Midthunder, a member of the Fort Peck Assiniboine Sioux tribe, lends a welcome note of diversity. Tantoo is aggressive, unapologetically forthright, and not about to tolerate cracks regarding her heritage; Midthunder radiates cultural pride.

 

This immediately puts Tantoo at odds with Varnay, a racist clod with nothing good to say about “those people.” Walker makes him a stereotypical corporate weasel: a guy we love to loathe.

 

Such sidebar elements — racism, intolerance, compassion for PTSD — are nice to see, in a genre usually known for nothing beyond macho bluster. Hensleigh also dangles occasional clues that imply corporate malfeasance (often a staple, in such stories).

 

Holt McCallany and Martin Sensmeier make the most of their brief moments as, respectively, Lampard and Cody: the only two miners granted personalities (or much in the way of dialogue).

 

Hensleigh and editor Douglas Crise keep the pacing taut, and cinematographer Tom Stern grants us a strong sense of this rugged land’s early spring beauty.

 

I’m pretty sure various laws of physics are violated capriciously along the way, but — again — you gotta just roll with it.
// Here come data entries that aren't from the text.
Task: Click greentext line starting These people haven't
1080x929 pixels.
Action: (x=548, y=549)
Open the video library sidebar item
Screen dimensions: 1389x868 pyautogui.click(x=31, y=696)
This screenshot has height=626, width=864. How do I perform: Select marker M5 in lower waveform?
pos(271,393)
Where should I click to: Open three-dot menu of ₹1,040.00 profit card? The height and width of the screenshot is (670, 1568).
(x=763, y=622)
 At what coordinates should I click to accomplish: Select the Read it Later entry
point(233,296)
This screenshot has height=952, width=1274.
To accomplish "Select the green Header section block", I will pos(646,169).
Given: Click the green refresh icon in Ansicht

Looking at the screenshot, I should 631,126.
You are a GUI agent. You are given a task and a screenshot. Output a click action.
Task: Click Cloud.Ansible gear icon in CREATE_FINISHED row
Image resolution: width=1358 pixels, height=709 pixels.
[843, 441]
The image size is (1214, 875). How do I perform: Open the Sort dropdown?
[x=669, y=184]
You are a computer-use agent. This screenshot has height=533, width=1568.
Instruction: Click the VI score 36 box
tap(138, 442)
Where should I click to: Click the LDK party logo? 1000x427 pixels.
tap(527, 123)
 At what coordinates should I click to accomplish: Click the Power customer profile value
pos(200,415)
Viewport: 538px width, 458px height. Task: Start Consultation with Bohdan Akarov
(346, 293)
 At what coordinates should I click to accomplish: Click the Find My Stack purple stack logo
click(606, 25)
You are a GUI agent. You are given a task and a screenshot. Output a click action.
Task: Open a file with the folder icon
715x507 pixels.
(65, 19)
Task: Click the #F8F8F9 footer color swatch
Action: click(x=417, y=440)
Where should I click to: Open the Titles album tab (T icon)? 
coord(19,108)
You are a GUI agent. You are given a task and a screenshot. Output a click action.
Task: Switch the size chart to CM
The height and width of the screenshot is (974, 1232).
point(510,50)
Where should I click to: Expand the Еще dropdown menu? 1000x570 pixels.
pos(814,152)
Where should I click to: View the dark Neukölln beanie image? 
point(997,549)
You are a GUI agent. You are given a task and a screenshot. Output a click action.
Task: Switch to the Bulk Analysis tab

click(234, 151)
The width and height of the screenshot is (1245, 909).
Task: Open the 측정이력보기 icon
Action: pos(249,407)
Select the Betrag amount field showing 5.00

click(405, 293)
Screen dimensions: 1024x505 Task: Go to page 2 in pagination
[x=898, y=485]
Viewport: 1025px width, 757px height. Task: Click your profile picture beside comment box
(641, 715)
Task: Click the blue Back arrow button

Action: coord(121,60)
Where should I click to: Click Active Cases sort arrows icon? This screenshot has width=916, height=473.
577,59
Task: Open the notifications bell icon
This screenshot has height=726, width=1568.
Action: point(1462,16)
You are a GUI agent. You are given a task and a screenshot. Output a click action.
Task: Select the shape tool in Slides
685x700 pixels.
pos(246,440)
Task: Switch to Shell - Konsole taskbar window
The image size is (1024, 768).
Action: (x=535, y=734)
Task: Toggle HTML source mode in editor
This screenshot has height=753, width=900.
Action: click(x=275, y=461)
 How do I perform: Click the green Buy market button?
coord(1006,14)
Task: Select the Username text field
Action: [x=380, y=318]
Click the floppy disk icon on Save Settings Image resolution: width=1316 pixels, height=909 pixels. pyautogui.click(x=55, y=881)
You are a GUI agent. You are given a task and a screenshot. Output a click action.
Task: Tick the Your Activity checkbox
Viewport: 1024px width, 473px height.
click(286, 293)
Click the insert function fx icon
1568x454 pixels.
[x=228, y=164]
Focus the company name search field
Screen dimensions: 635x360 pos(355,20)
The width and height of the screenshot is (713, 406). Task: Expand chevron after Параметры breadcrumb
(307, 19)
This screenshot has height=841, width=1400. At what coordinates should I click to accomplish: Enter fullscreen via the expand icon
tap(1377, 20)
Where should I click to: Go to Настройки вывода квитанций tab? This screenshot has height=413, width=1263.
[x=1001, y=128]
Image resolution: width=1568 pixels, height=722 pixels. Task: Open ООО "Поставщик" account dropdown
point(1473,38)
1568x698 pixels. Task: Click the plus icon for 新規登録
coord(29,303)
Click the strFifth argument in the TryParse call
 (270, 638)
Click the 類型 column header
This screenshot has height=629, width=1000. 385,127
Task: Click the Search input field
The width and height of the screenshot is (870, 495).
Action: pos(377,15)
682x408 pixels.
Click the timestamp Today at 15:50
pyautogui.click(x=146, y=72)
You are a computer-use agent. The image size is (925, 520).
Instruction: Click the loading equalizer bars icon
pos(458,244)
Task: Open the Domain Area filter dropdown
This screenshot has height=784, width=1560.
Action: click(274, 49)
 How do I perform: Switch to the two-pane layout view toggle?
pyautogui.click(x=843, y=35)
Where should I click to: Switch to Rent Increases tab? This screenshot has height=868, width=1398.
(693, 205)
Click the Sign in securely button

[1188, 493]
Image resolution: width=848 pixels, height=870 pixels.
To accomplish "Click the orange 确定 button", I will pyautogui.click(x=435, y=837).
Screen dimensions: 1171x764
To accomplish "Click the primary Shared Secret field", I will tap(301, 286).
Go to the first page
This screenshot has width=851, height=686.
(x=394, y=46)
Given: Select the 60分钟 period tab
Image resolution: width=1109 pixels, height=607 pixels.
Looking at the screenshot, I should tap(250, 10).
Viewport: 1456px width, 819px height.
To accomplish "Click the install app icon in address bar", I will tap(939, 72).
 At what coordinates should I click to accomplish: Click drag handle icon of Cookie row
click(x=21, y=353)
Hensleigh maintains a continuous level of tension and suspense, and that’s the most important ingredient.

 

One serious complaint, however, in an otherwise acceptable script: Hensleigh throws in a climactic hiccup that’s unnecessary, shamefully mean-spirited, and would have prompted jeers in a crowded movie theater. I cannot imagine what he was thinking.


Otherwise, this is a satisfying ride, given its genre limitations.